**Extrait fourni**
Il y a 25 ans, le 11 juillet 1995, près de 8,000 hommes et adolescents bosniaques musulmans ont été massacrés par les forces serbes de Bosnie alors qu’ils pensaient être en sécurité dans une enclave protégée par les Nations Unies.
Un an après le génocide des Tutsis au Rwanda, la communauté internationale, y compris l’ONU, n’a pas empêché cette tragédie. Se souvenir de Srebrenica est un impératif pour empêcher la commission de tels crimes à l’avenir.
Ayons cependant l’humilité de reconnaître qu’il nous reste encore beaucoup à faire pour atteindre cet objectif. Pourtant, les leçons de Srebrenica montrent clairement que lorsque les signes avant-coureurs sont là, il faut agir pour éviter l’irréparable. Srebrenica ce n’est pas seulement le passé. C’est aussi le présent et l’avenir auxquels nous faisons face. La souffrance des victimes ne finit jamais, et notre adhésion à leur cause ne devrait pas non plus s’estomper. Il y a deux ans, j’ai rendu visite aux Mères de Srebrenica qui m’ont accompagné dans ces champs qui ont été témoins de souffrances indescriptibles et insupportables.

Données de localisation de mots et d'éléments
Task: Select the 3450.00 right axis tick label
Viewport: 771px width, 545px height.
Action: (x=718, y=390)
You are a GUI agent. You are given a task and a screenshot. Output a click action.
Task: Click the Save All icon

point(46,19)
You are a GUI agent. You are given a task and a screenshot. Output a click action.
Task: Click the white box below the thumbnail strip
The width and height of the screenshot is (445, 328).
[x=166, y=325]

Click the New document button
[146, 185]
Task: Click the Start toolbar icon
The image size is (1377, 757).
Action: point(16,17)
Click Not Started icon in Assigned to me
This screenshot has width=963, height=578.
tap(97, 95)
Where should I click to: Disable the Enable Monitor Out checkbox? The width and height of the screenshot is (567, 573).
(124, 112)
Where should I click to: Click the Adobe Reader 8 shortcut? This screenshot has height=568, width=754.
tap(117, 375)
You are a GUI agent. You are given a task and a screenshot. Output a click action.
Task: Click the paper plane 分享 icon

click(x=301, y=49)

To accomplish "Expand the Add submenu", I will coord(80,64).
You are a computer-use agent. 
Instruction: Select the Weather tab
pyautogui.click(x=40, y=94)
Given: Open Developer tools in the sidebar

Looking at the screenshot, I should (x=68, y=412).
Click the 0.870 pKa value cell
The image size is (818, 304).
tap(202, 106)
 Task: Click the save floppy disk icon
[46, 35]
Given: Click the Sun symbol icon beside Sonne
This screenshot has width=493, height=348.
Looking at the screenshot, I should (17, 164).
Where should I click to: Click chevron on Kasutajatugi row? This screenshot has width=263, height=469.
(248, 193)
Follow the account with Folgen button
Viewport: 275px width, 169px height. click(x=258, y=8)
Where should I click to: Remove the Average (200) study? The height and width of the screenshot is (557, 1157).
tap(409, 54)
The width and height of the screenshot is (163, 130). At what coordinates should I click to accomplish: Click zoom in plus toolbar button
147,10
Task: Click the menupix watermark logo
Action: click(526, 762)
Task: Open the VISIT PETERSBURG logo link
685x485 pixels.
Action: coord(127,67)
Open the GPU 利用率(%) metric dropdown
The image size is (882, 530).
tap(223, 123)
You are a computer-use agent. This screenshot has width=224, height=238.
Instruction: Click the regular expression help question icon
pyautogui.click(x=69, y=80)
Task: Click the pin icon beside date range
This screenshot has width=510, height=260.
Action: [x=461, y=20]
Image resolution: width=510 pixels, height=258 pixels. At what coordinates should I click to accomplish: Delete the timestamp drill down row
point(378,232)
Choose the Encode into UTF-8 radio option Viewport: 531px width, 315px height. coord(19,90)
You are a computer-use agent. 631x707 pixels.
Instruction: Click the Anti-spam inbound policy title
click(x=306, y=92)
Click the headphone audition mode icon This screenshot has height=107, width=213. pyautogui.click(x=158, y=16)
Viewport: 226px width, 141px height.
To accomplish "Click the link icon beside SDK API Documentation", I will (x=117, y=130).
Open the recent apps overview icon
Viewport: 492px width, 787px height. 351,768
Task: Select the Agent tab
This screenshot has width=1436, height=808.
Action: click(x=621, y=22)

**Consignes**
A – Recopiez fidèlement le passage du texte sur Srebrenica qui va de « Ayons cependant l’humilité » à « indescriptibles et insupportables. ».
B – D'après le texte sur Srebrenica, à qui une visite a-t-elle été rendue il y a deux ans ?
C – Écrivez la suite du texte sur Srebrenica après sa dernière phrase.

**Résultats de l'exercice**
A –
Ayons cependant l’humilité de reconnaître qu’il nous reste encore beaucoup à faire pour atteindre cet objectif. Pourtant, les leçons de Srebrenica montrent clairement que lorsque les signes avant-coureurs sont là, il faut agir pour éviter l’irréparable. Srebrenica ce n’est pas seulement le passé. C’est aussi le présent et l’avenir auxquels nous faisons face. La souffrance des victimes ne finit jamais, et notre adhésion à leur cause ne devrait pas non plus s’estomper. Il y a deux ans, j’ai rendu visite aux Mères de Srebrenica qui m’ont accompagné dans ces champs qui ont été témoins de souffrances indescriptibles et insupportables.

B – Aux Mères de Srebrenica.

C –
Je tenais à honorer leur combat pour la justice et rendre hommage à leurs pères, leurs frères, leurs maris, leurs fils, dans certains cas à toute leur famille. Le chagrin que la perte de ces vies a généré se fera sentir pendant des générations.
Et dire que certains continuent de douter, voire nier que les événements d’il y a vingt-cinq ans constituent un génocide. Ceci malgré les jugements du Tribunal pénal international pour l’ex-Yougoslavie, de la Cour internationale de Justice et des tribunaux nationaux. Le déni du génocide sème la peur, la méfiance et la haine.
Le déni du génocide divise les communautés. Il transforme les auteurs et les criminels de guerre en héros. Il constitue un affront à la réconciliation et empoisonne l’avenir des enfants avant même qu’ils ne s’en rendent compte. Nous devons tous contrer fortement ces tendances.
Tous les dirigeants politiques et toutes les personnes en position d’influence doivent combattre la rhétorique négative par des paroles de compassion et d’empathie envers la douleur et la souffrance de leurs voisins. Les victimes, les survivants et les témoins – les personnes mêmes que nous honorons aujourd’hui – sont les vrais héros. Ils ont fait preuve d’un immense courage en se rendant devant les tribunaux pour témoigner contre ceux qui leur ont causé tant de souffrances ; ceux qui ont donné l’ordre de viser des civils pendant le conflit ; ceux qui bafouaient les Conventions de Genève.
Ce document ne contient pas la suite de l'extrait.